Seven TCU students have received university funding to travel to Fort Benning, Ga. on Friday to protest a military training school that has been accused by its critics of providing unethical military training to Latin American military officers.Since 2001, different groups of TCU students have been going to Georgia every November to participate in the national protest of the Western Hemisphere Institute for Security Cooperation, more commonly referred to by its former name, the School of the Americas.
Last year, more than 16,000 people attended the protest, 17 of who were arrested and charged with federal trespassing for climbing the 10-foot, barbed wire, chain-link fence surrounding the school’s perimeter, according to a January Associated Press article.
The TCU activist group Peace Action has organized the past three trips, and this year applied for funding and received $500 from the Student Government Association, which will pay for gas, a rental car and motel rooms for the seven students.
SGA Treasurer and Activities Funding Board Chairman Brian Andrew said this semester SGA was able to distribute about $30,000 to student groups around campus. The only requirement for a student group to receive this university money is that it be officially recognized by Campus Life. The amount of money given is up to the SGA, he said.
“The main purpose of going to this protest is to educate ourselves on issues surrounding injustice in Latin America so that we can bring our knowledge back to campus and educate others,” said Courtney Goode, vice president of Peace Action.
Rob Grebel, president of Peace Action, said the trip is not just for educational purposes, but is also an opportunity for students to take a stand against what he said is a symbol of irresponsible U.S. foreign policy.
“There has been a history of excessive U.S. involvement in the domestic politics of Latin America,” Grebel said. “The SOA trip is a chance for TCU students to take a stand against government policy that they have a problem with.”
The United States originally established the school in Panama in 1946 as the Latin American Ground School with the purpose of providing counter-insurgency training to military officers of governments that the U.S. supported, according to a Washington Post article.
Because of stipulations in the Panama Canal treaty, the school was relocated to the United States 22 years ago under its more commonly known name, the School of the Americas, according to the article.
In 2000, the school was forced to close its doors because of what its Web site refers to as concerned citizens wanting change. It reopened a year later changing its name from SOA to WHINSEC and offers new courses emphasizing human rights, according to the Washington Post.
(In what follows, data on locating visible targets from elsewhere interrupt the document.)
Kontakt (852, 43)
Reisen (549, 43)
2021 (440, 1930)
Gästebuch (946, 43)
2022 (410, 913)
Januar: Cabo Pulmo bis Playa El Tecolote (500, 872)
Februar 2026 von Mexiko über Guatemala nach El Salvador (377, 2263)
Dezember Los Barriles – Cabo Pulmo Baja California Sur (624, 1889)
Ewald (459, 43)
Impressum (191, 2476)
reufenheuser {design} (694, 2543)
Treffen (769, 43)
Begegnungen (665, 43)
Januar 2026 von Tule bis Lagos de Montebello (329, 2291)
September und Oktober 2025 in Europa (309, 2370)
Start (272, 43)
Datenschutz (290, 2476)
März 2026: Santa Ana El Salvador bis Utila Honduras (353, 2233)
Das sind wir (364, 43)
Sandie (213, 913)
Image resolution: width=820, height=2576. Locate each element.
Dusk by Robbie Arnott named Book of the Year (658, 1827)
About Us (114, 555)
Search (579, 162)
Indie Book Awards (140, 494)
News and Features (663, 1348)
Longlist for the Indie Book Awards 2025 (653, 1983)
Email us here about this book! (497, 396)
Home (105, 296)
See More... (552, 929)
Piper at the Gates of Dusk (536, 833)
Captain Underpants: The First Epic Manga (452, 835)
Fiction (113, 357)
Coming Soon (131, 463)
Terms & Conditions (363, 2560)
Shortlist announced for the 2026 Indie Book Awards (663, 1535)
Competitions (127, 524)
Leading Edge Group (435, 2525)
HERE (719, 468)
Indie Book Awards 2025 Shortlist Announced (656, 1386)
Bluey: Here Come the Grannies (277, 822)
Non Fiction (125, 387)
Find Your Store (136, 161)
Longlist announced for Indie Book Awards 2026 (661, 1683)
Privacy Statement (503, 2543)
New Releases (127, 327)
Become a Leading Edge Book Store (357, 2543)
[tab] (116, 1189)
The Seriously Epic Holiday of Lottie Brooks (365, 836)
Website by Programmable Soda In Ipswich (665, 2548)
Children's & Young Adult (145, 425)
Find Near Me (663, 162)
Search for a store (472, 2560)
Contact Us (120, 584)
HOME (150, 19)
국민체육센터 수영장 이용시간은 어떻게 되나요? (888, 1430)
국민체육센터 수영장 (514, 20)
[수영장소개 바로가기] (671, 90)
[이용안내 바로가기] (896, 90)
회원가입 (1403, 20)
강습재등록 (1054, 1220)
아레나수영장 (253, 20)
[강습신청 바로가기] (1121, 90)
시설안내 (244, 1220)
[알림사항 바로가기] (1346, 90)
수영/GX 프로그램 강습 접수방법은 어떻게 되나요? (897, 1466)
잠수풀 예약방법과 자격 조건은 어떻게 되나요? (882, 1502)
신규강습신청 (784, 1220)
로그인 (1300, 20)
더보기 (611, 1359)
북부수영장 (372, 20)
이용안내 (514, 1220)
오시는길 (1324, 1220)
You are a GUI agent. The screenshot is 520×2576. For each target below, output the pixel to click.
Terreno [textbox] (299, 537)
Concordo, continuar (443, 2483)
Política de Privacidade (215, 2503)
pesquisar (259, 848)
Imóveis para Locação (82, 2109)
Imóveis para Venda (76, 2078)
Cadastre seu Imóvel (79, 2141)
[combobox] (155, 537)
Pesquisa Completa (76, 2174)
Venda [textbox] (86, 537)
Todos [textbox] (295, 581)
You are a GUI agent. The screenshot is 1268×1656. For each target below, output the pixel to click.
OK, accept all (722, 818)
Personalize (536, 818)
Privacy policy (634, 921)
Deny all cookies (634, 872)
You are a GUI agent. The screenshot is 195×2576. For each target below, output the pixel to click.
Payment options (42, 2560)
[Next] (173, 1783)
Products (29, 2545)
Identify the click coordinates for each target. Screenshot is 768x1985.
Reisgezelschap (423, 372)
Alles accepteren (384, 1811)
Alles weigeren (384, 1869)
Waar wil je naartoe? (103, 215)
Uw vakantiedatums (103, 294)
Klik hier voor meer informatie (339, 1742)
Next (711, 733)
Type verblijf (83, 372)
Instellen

Along with the name change from SOA to WHINSEC came a drastic change in curriculum and a strong emphasis on ethical conduct, according the school’s Web site.
In 2000, congress mandated that a “Board of Visitors,” comprising members of the U.S. Congress, representatives from the Department of Defense and members of religious and human rights groups, oversee the institute’s operations.
The school’s mission statement was also changed to include “promoting democratic values, respect for human rights and knowledge and understanding of United States’ customs and traditions,” according to its Web site. However, these changes, made in 2000, haven’t deterred the thousands of protestors from showing up at the school’s gates every November.
Though WHINSEC has changed its name and image and has made attempts to be a more responsible institute, it has still remained a place for protesting U.S. foreign policy, said Joao Da Silva, the communications coordinator for SOA Watch, which is an independent organization seeking to close WHINSEC, according to its Web site.
“Our main goal is for this school to be held accountable for all the things they’ve taught and for these people they’ve set loose upon Latin America,” Da Silva said. “They have been unwilling to admit that what they’ve done doesn’t represent the democratic values of the United States or the respect for universal human rights that the U.S. government should be advocating.”
SOA Watch, as well many other organizations and individuals, has accused SOA/WHINSEC of providing Latin American military personnel with training that has enabled them to commit human rights violations such as the torture and murder of their own people, according to soaw.org.
Through the Freedom of Information Act, SOA Watch obtained a list of the school’s 60,000 graduates that includes former Panama Gen. Manuel Noriega, who now resides in a Florida prison for international narcotics trafficking; former El Salvador military captain Roberto D’Aubuisson, who federal courts held liable for $10 million in damages for his role in the 1980 assassination of Archbishop Oscar Arnulfo Romero; and former Bolivia Gen. Hugo Banzer, who is reputed for being a violent dictator, according to a Washington Post article.
The most recent accusation of an SOA officer was in August when Uruguay’s Justice Department instructed INTERPOL, an international police organization, to arrest three former Uruguayan military officers, one of whom was an SOA graduate, for suspected involvement in a clandestine detention center, which operated in Buenos Aires during the 1970s, Da Silva said.
Representatives from WHINSEC were unable to be reached for comment.
Officials from the institute deny any wrongdoing and said respect of human rights is emphasized in the school’s curriculum, according to an article in the McClatchy-Tribune on Tuesday.